Fifteen months after the federal government considered adding — for the first time — areas of the Atlantic Ocean to its five-year offshore oil and gas leasing program, the Obama administration on Tuesday removed the areas from consideration, citing criticism from coastal communities and the military.

During a press conference Tuesday, Department of Interior (DOI) Secretary Sally Jewell said the Mid- and South Atlantic area, extending from Virginia to Georgia, would be removed from its Outer Continental Shelf (OCS) Oil and Gas Leasing Program for 2017-2022. The areas were first included in a draft version of the plan in January 2015 (see Daily GPI, Jan. 27, 2015).

“We heard from many corners that now is not the time to start leasing off the Atlantic Coast,” Jewell said. “This includes many local communities whose livelihoods depend on fishing, tourism and shipping activity. When you factor in conflicts with commercial and national defense activities, market conditions and opposition from local communities, it simply doesn’t make sense to move forward with the Atlantic lease sale in the near future.”

The proposed program will include 13 potential lease sales: 10 in the Gulf of Mexico (GOM) and three in offshore Alaska — one each in the Cook Inlet, the Beaufort Sea and the Chukchi Sea.

In accordance with National Environmental Policy Act (NEPA) rules, the DOI will publish a draft programmatic environmental impact statement (EIS) of the proposed program, and both the EIS and the program itself will be subject to separate public comment periods following their publication in the Federal Register — the EIS for 45 days, and the program for 90 days. The DOI will use the public comments it receives to prepare a final programmatic EIS and a proposed final program.

Jewell said DOI received more than 1 million public comments on the leasing program, adding that “there was tremendous interest in the Atlantic, and generally it was expressing concern from every source.” But she denied that the Department of Defense (DOD) — especially the U.S. Navy, which operates the world’s largest naval base at Norfolk, VA — was the primary factor behind removal of the Atlantic areas.

“The DOD comments to us, were one among many factors,” Jewell said. “We weren’t just waiting for DOD to weigh in. This has been something that has had multiple public meetings over a prolonged period of time — over a year — and an assessment of all of those comments led to this decision.”

Abigail Ross Hopper, director of DOI’s Bureau of Ocean Energy Management (BOEM), said the Navy analyzed how its mission would be impacted by oil and gas development in the Atlantic.

“The map and the impression they provided…show that the entire proposed lease area is conflicted,” Hopper said. “There are challenges throughout the area to development there. The scope and the scale of their mission in the Atlantic cannot be understated, and so that’s why it was one of the factors.

“More of the area is actually conflicted now than it was in 2010, as the Navy’s mission has increased and the scale of their operations has increased.”
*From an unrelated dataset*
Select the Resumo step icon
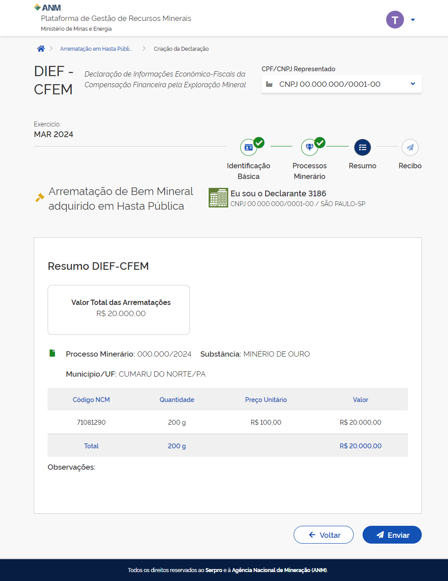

Jewell and Hopper also denied that the current price environment for oil and gas was a major factor in the decision.

“Let me be clear — [oil prices] certainly impact the interest of industry, and how enthusiastic they are about their participation in new frontier areas,” Jewell said, adding that BOEM projects industry interest based on oil price scenarios ranging from $40-160/bbl. “But we really rely on the industry interest. The oil and gas potential, and what would be economically recoverable, are all factors into [BOEM’s] analysis.

“Current oil prices were not a material factor in the decisions that we’ve made today, but market conditions at large — and the interest of the industry in pursuing lease sales over a five-year period — is all taken into account as one of the many factors.”

Hopper added, “the reality of the oil and gas market today is that there has obviously been increased onshore production over the last few years. As we look at the type of production that we would expect from a single lease sale in the Mid- and South Atlantic, we find that taking that lease sale out would lower oil production only by 0.1%.”

Jewell acknowledged that a future administration could alter the current five-year OCS program and put the Atlantic areas back in but “it couldn’t be done quickly.”

“We have been at this current five-year program for about three years,” she said. “It’s a laborious process and takes a lot of public input. That’s what it’s designed to do. But it certainly could be changed by a future administration, and the whole five-year program could be replaced with a new one. In addition, Congress could take action and force a lease sale…

“I don’t want to speculate at all on what another administration might or might not do.”

Predictably, the oil and gas industry blasted the decision while environmental groups voiced their support.

“Why keep these plentiful resources, which are still needed foryears to come, off limits?” Barry Russell, president of the Independent Petroleum Association of America (IPAA), asked Tuesday. “The United States should have the most viable options on the table today.

“Even if the offshore industry were able to explore along the East Coast, it would be a multi-year process with all the proper planning and environmental controls in place. Instead, the Obama administration today chose to reverse course and place additional restrictions on these offshore areas, which takes these opportunities off the table until at least 2022 and likely beyond. This further deters investment and removes the flexibility that America needs, should the international situation change a few short years from now.”

Jacqueline Savitz, a vice president of environmental group Oceana, said President Obama “has taken a giant step for our oceans, for coastal economies and for mitigating climate change.

“This is a courageous decision that begins the shift to a new energy paradigm, where clean energy replaces fossil fuels, and where we can avoid the worst impacts of decades of our carbon dioxide emissions…it will prevent oil spills and coastal industrialization; it makes seismic testing unnecessary and it will help promote the clean energy solutions that we so desperately need.”